You should now be able to access your server at https://social.example.com/ – check here if this does not work.

Create your first user

sudo -Hu pleroma MIX_ENV=prod mix pleroma.user new myuser myuser@example.com --admin

Part of the output from the pleroma.user command will be a password reset URL – enter the link into a web browser, set your password and you should have set up a pleroma server !

Feedback on this post is welcome, either by comments on this post (note that they are moderated so will not appear instantly) or via federated social media to @jlines@pleroma.debian.social.

Troubleshooting

Pleroma has quite a number of pieces, and there are stages where the setup may run into problems. Here are some of the ones which people have encountered, together with what to do about them.

Certbot unable to set up the SSL certificate

Nginx (or apache) showing the home page, not Pleroma

If you went to the web page of the site you set up, for example https://social.example.org/ – but see a default web page then web server configuration has not taken notice of the new site you added. The first thing to do is restart nginx

systemctl restart nginx

and look again, if you see the home page still then you will need to look further.

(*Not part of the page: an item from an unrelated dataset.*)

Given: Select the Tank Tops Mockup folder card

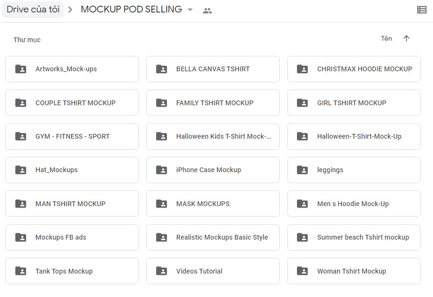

The sites which are live can be found in /etc/ngnix/sites-enabled/ – as symbolic links to the real configurations.

You can check by

ls -l /etc/nginx/sites-enabled

You should see a line like

lrwxrwxrwx 1 root root 40 Nov 3 18:39 pleroma.nginx -> /etc/nginx/sites-available/pleroma.nginx

Nginx not running

Removing pleroma

When there is a real Debian package this should just a a matter of

apt remove pleroma

but at present it does not have an uninstall script, and what it should do to tidy up is not obvious.

Removing the database

You might want to do this in order to do a re-install cleanly

systemctl stop pleroma.service

sudo -Hu postgres psql -c 'DROP DATABASE pleroma; '

sudo -Hu postgres psql -c 'DROP USER pleroma; '

Removing the files

All the files are created under /opt/pleroma, but if you run the installer a second time it moves /opt/pleroma in order to have a clean install, but not lose anything if you want to go back, or compare configuration files.